The receivers concede in their answer and new matter petitioner’s right to two Ford automobiles, serial numbers B73G100311 and U5CC166457, or the proceeds of sale thereof. We therefore find that petitioner is entitled to the two Ford automobiles, serial numbers B73G100311 and U5CC166457, or the proceeds of sale thereof, claimed in paragraph 18 of the petition.
The issue raised concerning the remaining seven motor vehicles is whether the rights of petitioner to these vehicles are preferred as against the rights of the receivers in equity. This issue must be resolved in accordance with the provisions of the Uniform Commercial Code of April 6, 1953, P. L. 3, 12a PS §1-101 et seq., hereinafter referred to as the code, which was enacted to codify all existing laws on commercial transactions.
The rights of the parties depend on the nature of the transactions in regard to each vehicle or group of vehicles similarly handled. The seven vehicles may be classified into three groups.
1. A Ford motor truck, serial number F10V6N10214. The receivers admit that the partnership, Warren Lepley Ford, executed a motor vehicle installment sale contract (exhibit D of the petition) for the truck as both buyer and seller, that the contract was assigned by the partnership to petitioner and that the books and records of Warren Lepley Ford show a balance under the said agreement of $1,085.64. The receivers state in paragraph 20 of their new matter, that the truck was *122used by Warren Lepley Ford, Inc., in its business as a parts truck, that a title certificate for the vehicle was issued by the Department of Revenue of the Commonwealth of Pennsylvania to Warren Lepley Ford, Inc., and that there was noted on the title certificate an encumbrance in the amount of $1,715.25 in favor of Girard Trust Corn Exchange Bank.
2. Four Ford motor vehicles, serial numbers M6CT-116773, U6CG119015, M6CT102492 and P6CG150356. The receivers admit that Warren Lepley Ford, Inc., executed motor vehicle installment sale contracts for these vehicles as both buyer and seller (exhibits E through N inclusive of the petition), that the contracts were assigned by it to petitioner and that the books and records of the corporation show balances due on the vehicles as follows:
M6CT116773 .$2,697.71
U6CG119015 . 1,820.70
M6CT102492 . 2,101.72
P6CG150356 '. 2,577.84
These four vehicles were to have been used and were used as demonstrators.

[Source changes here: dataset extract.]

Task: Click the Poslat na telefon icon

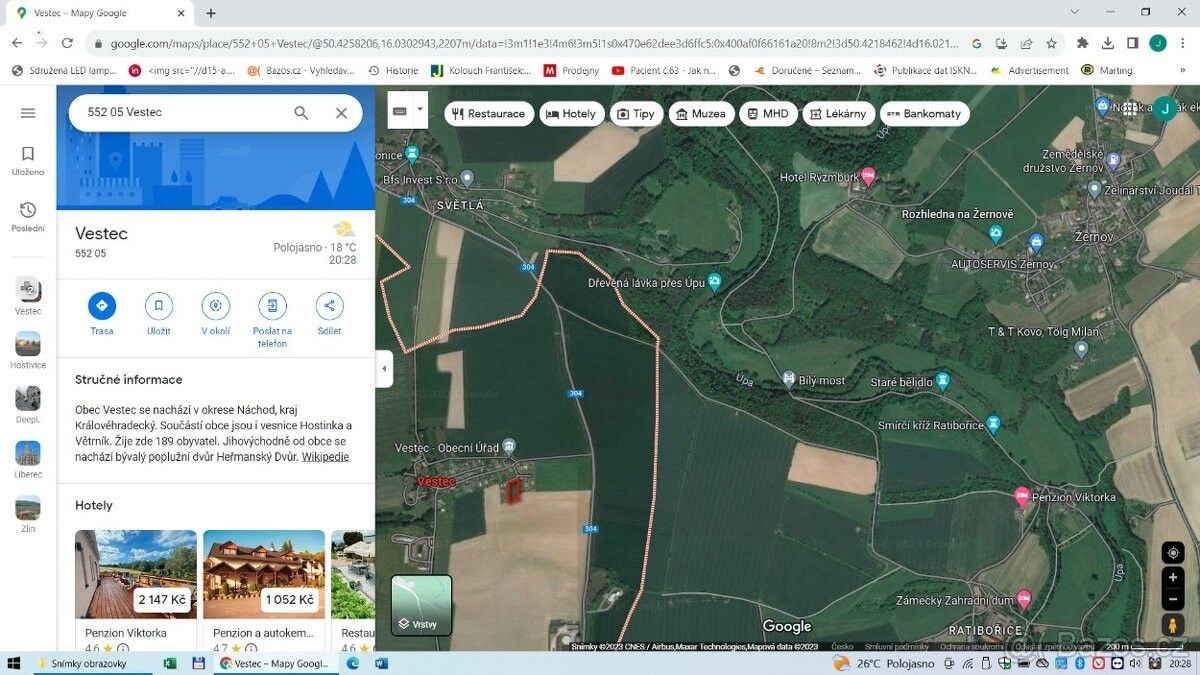Action: point(272,306)
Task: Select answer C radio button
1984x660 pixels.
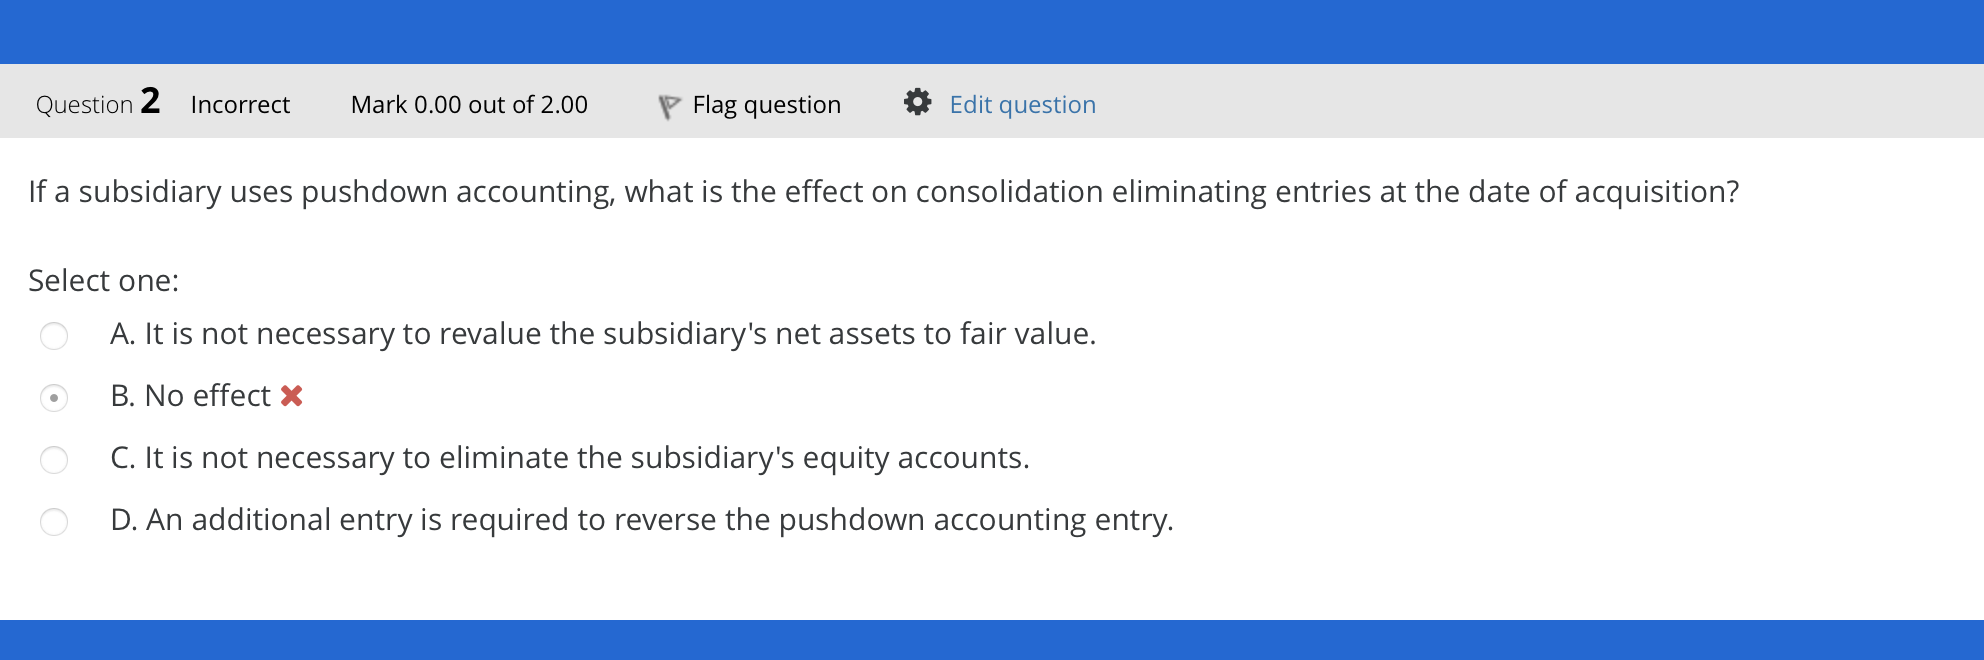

3. Two Ford motor vehicles, serial numbers F10D6-E57761 and F50V6N35114. In the receivers’ answer to paragraph 14 of the petition, they admit that the receivers took possession of the two vehicles, that pursuant to an agreement with petitioner the receivers have sold the vehicles and hold the receipts in lieu of the vehicles and that the books and records of Warren Lepley Ford, Inc., show the latter’s indebtedness to petitioner in the amount of $1,467.88 and $2,083.23 for the two vehicles respectively. The answer of the receivers denies the remainder of the allegations of paragraph 14 of the petition, which averred that the two vehicles were covered by a wholesale credit plan (ex-*123Dibit A of the petition) entered into between Warren Lepley Ford, Inc., and petitioner. That a wholesale credit plan was entered into between the parties herein was averred in paragraph 1 of the petition and admitted by the receivers. Paragraph 22 of the receivers’ new matter admits that these two vehicles were vehicles for which petitioner had paid the Ford Motor Company, which had been delivered to Warren Lepley Ford, Inc., and were being held by it for sale in the ordinary course of business. These admissions and averments are sufficient to justify the court in concluding that these two vehicles were intended by the parties at the time of their purchase to be covered by the wholesale credit plan. Whether the plan was adequate to cover the vehicles is a different issue and will be discussed hereinafter.
In regard to groups (1) and (2), the Ford truck and four Ford cars used as demonstrators, the motor vehicle installment sale contracts executed by Warren Lepley Ford, Inc., as both buyer and seller were a nullity or “wash sales”. In every sale there must be a buyer and a seller; a person cannot sell property to himself. However, when Warren Lepley Ford, Inc., as the purported seller assigned these contracts to petitioner, it, in effect, gave title and a security interest in these five vehicles to petitioner until all the monthly installments were paid. See exhibits D through H of petition. Bearing in mind that these five vehicles were first financed by petitioner under its wholesale credit plan with Warren Lepley Ford, Inc., when petitioner accepted the assignments of the installment sale contracts, it in effect agreed to a novation whereby financing under the installment contract was substituted for financing under the wholesale credit plan.. Petitioner thus became the holder of a security interest in the five vehicles: Code, sections 1-201(37), *1249-102(1) (a). The status of the receivers is that of a lien creditor from the time of their appointment: Section 9-301(3) of the code:
The rights of the parties to a security transaction are set forth in article 9 and are made dependent upon whether or not the security interest has been perfected. Section 9-302 requires the filing of a financing statement to perfect a security interest, with certain exceptions listed therein, one of which is applicable to the Ford truck.
Section 9-302 provides:
“(1) A financing statement must be filed to perfect all security interests except those covered in subsection (2) and the following: . . .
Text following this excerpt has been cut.